Intel e SoftBank anunciam Z-Angle Memory (ZAM): nova memória com até 2x a largura de banda da HBM4 e potencial para acelerar IAs
Z-Angle Memory chega como alternativa à HBM ao combinar empilhamento vertical denso, ligação híbrida e controlador unificado para reduzir calor e aumentar eficiência
A Intel, em parceria com a subsidiária SAIMEMORY da SoftBank, apresentou detalhes iniciais da Z-Angle Memory (ZAM), um novo padrão de memória de alta largura de banda e alta capacidade voltado a aceleradores de inteligência artificial e GPUs. Segundo as empresas, a ZAM alcança até 5,3 TB/s por pilha — o equivalente a cerca do dobro da largura de banda anunciada para a HBM4 atualmente — e tem previsão de produção em escala entre 2028 e 2030.

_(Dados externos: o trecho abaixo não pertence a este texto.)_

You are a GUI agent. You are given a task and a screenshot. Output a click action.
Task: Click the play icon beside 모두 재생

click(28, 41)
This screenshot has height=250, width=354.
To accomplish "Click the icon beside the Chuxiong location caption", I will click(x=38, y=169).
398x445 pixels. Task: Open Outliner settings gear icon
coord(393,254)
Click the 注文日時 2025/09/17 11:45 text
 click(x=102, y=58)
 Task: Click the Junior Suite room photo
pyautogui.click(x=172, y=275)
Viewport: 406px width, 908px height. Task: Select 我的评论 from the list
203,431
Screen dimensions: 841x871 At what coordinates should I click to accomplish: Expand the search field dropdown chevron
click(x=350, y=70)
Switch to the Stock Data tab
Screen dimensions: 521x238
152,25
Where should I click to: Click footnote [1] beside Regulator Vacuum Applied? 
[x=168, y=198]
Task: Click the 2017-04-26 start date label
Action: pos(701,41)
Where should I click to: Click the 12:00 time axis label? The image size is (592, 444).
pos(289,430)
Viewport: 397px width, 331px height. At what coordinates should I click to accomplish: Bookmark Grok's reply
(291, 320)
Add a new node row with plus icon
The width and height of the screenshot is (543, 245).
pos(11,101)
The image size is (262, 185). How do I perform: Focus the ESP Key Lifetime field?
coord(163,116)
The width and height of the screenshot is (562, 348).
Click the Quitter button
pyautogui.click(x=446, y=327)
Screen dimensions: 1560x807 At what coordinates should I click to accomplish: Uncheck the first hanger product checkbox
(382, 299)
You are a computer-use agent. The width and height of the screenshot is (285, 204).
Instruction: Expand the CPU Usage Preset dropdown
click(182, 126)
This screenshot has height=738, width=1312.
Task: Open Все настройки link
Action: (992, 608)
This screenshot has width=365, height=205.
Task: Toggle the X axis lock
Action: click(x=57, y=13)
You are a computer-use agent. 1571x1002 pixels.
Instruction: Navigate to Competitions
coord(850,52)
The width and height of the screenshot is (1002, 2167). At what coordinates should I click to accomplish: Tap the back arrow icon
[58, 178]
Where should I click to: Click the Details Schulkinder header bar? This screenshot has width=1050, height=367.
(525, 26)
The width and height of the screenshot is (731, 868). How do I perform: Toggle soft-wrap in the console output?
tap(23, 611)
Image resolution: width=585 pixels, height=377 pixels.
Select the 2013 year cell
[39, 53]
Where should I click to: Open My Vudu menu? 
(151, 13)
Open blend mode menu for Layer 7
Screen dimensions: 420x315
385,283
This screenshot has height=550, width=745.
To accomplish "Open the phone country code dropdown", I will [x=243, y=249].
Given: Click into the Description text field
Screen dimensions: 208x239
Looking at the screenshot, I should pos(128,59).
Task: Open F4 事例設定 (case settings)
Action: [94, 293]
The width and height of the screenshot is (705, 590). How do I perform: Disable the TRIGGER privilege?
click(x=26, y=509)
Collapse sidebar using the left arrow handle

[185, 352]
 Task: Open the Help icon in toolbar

Como é a arquitetura da ZAM
O projeto demonstrado utiliza um empilhamento vertical de nove camadas: oito camadas de DRAM intercaladas por substratos de silício com espaçamento de 3 mícrons. No núcleo do pacote há um controlador lógico único que gerencia todas as camadas, eliminando a necessidade de vários controladores distribuídos, prática comum em designs de alta largura de banda.
Três camadas principais de TSV (Through-Silicon-Via) concentram cerca de 13,7 mil caminhos de interconexão, complementados por ligação híbrida entre camadas. Cada camada entrega aproximadamente 1,125 GB, resultando em 10 GB por pilha e 30 GB no pacote completo — a pilha mede 171 mm² (15,4 x 11,1 mm) e atinge uma densidade de 0,25 Tb/s de largura de banda por mm².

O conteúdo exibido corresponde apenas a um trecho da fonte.